• _Data supplied_
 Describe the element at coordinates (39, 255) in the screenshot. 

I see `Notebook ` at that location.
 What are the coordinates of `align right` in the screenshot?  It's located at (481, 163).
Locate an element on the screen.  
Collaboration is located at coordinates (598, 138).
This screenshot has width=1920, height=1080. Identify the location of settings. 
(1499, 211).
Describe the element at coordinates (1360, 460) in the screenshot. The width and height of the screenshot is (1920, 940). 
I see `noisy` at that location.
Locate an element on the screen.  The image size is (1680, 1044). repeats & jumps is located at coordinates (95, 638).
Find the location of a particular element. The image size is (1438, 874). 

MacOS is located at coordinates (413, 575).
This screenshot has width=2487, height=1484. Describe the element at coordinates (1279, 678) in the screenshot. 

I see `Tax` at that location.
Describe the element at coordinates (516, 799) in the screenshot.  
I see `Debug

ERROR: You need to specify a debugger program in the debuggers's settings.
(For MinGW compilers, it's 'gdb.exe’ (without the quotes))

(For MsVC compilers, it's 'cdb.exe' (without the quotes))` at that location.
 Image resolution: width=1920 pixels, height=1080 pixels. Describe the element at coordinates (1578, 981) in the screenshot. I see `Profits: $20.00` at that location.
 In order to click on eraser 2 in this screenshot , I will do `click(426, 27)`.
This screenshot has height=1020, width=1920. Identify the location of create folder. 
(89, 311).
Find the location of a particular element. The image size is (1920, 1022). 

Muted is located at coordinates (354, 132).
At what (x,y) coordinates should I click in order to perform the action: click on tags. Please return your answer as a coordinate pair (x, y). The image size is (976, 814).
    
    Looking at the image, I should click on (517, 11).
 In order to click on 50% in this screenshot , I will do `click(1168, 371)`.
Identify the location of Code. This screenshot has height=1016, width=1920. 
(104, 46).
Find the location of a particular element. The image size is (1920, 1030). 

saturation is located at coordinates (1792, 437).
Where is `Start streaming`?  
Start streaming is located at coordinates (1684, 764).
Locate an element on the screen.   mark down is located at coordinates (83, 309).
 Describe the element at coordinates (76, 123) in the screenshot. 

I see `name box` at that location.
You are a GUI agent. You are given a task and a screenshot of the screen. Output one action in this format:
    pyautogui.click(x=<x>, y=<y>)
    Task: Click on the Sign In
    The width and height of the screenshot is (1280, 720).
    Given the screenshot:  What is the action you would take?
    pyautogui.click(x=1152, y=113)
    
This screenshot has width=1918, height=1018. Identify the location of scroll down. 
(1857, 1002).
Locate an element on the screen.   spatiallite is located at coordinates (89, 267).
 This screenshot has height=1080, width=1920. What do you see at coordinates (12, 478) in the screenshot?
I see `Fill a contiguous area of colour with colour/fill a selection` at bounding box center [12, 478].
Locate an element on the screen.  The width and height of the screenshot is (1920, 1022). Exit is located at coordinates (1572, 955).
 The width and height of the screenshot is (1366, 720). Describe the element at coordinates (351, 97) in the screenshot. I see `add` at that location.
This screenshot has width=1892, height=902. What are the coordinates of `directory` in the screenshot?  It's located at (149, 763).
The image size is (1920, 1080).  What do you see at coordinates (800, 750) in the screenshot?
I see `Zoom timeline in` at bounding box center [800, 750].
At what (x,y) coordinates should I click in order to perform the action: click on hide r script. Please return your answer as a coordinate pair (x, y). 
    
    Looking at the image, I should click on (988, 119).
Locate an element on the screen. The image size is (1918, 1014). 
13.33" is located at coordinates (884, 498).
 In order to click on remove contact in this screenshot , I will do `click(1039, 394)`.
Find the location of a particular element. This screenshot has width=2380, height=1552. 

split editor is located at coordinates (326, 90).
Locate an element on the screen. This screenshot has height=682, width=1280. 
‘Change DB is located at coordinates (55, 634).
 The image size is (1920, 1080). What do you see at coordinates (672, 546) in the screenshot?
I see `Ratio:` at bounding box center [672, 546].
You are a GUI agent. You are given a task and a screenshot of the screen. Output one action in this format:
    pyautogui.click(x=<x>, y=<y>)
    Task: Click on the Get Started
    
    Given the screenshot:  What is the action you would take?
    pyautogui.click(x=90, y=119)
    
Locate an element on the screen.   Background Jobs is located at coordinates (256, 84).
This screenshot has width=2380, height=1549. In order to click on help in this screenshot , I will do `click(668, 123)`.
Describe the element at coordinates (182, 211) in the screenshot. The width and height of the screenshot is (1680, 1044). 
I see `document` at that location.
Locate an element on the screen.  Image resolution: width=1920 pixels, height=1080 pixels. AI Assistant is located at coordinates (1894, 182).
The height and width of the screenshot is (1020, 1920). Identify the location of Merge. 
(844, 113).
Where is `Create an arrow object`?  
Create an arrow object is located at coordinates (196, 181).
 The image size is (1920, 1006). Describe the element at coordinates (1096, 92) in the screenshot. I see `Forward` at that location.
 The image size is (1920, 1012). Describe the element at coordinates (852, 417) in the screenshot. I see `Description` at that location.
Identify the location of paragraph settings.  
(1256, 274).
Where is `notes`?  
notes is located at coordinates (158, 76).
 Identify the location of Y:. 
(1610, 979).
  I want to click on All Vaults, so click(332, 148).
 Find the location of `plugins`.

• _Exercise objective_
Please reproduce all of the material above word for word, adding nothing and leaving nothing out.

• _Answer to the problem_
 Describe the element at coordinates (39, 255) in the screenshot. 

I see `Notebook ` at that location.
 What are the coordinates of `align right` in the screenshot?  It's located at (481, 163).
Locate an element on the screen.  
Collaboration is located at coordinates (598, 138).
This screenshot has width=1920, height=1080. Identify the location of settings. 
(1499, 211).
Describe the element at coordinates (1360, 460) in the screenshot. The width and height of the screenshot is (1920, 940). 
I see `noisy` at that location.
Locate an element on the screen.  The image size is (1680, 1044). repeats & jumps is located at coordinates (95, 638).
Find the location of a particular element. The image size is (1438, 874). 

MacOS is located at coordinates (413, 575).
This screenshot has width=2487, height=1484. Describe the element at coordinates (1279, 678) in the screenshot. 

I see `Tax` at that location.
Describe the element at coordinates (516, 799) in the screenshot.  
I see `Debug

ERROR: You need to specify a debugger program in the debuggers's settings.
(For MinGW compilers, it's 'gdb.exe’ (without the quotes))

(For MsVC compilers, it's 'cdb.exe' (without the quotes))` at that location.
 Image resolution: width=1920 pixels, height=1080 pixels. Describe the element at coordinates (1578, 981) in the screenshot. I see `Profits: $20.00` at that location.
 In order to click on eraser 2 in this screenshot , I will do `click(426, 27)`.
This screenshot has height=1020, width=1920. Identify the location of create folder. 
(89, 311).
Find the location of a particular element. The image size is (1920, 1022). 

Muted is located at coordinates (354, 132).
At what (x,y) coordinates should I click in order to perform the action: click on tags. Please return your answer as a coordinate pair (x, y). The image size is (976, 814).
    
    Looking at the image, I should click on (517, 11).
 In order to click on 50% in this screenshot , I will do `click(1168, 371)`.
Identify the location of Code. This screenshot has height=1016, width=1920. 
(104, 46).
Find the location of a particular element. The image size is (1920, 1030). 

saturation is located at coordinates (1792, 437).
Where is `Start streaming`?  
Start streaming is located at coordinates (1684, 764).
Locate an element on the screen.   mark down is located at coordinates (83, 309).
 Describe the element at coordinates (76, 123) in the screenshot. 

I see `name box` at that location.
You are a GUI agent. You are given a task and a screenshot of the screen. Output one action in this format:
    pyautogui.click(x=<x>, y=<y>)
    Task: Click on the Sign In
    The width and height of the screenshot is (1280, 720).
    Given the screenshot:  What is the action you would take?
    pyautogui.click(x=1152, y=113)
    
This screenshot has width=1918, height=1018. Identify the location of scroll down. 
(1857, 1002).
Locate an element on the screen.   spatiallite is located at coordinates (89, 267).
 This screenshot has height=1080, width=1920. What do you see at coordinates (12, 478) in the screenshot?
I see `Fill a contiguous area of colour with colour/fill a selection` at bounding box center [12, 478].
Locate an element on the screen.  The width and height of the screenshot is (1920, 1022). Exit is located at coordinates (1572, 955).
 The width and height of the screenshot is (1366, 720). Describe the element at coordinates (351, 97) in the screenshot. I see `add` at that location.
This screenshot has width=1892, height=902. What are the coordinates of `directory` in the screenshot?  It's located at (149, 763).
The image size is (1920, 1080).  What do you see at coordinates (800, 750) in the screenshot?
I see `Zoom timeline in` at bounding box center [800, 750].
At what (x,y) coordinates should I click in order to perform the action: click on hide r script. Please return your answer as a coordinate pair (x, y). 
    
    Looking at the image, I should click on (988, 119).
Locate an element on the screen. The image size is (1918, 1014). 
13.33" is located at coordinates (884, 498).
 In order to click on remove contact in this screenshot , I will do `click(1039, 394)`.
Find the location of a particular element. This screenshot has width=2380, height=1552. 

split editor is located at coordinates (326, 90).
Locate an element on the screen. This screenshot has height=682, width=1280. 
‘Change DB is located at coordinates (55, 634).
 The image size is (1920, 1080). What do you see at coordinates (672, 546) in the screenshot?
I see `Ratio:` at bounding box center [672, 546].
You are a GUI agent. You are given a task and a screenshot of the screen. Output one action in this format:
    pyautogui.click(x=<x>, y=<y>)
    Task: Click on the Get Started
    
    Given the screenshot:  What is the action you would take?
    pyautogui.click(x=90, y=119)
    
Locate an element on the screen.   Background Jobs is located at coordinates (256, 84).
This screenshot has width=2380, height=1549. In order to click on help in this screenshot , I will do `click(668, 123)`.
Describe the element at coordinates (182, 211) in the screenshot. The width and height of the screenshot is (1680, 1044). 
I see `document` at that location.
Locate an element on the screen.  Image resolution: width=1920 pixels, height=1080 pixels. AI Assistant is located at coordinates (1894, 182).
The height and width of the screenshot is (1020, 1920). Identify the location of Merge. 
(844, 113).
Where is `Create an arrow object`?  
Create an arrow object is located at coordinates (196, 181).
 The image size is (1920, 1006). Describe the element at coordinates (1096, 92) in the screenshot. I see `Forward` at that location.
 The image size is (1920, 1012). Describe the element at coordinates (852, 417) in the screenshot. I see `Description` at that location.
Identify the location of paragraph settings.  
(1256, 274).
Where is `notes`?  
notes is located at coordinates (158, 76).
 Identify the location of Y:. 
(1610, 979).
  I want to click on All Vaults, so click(332, 148).
 Find the location of `plugins`.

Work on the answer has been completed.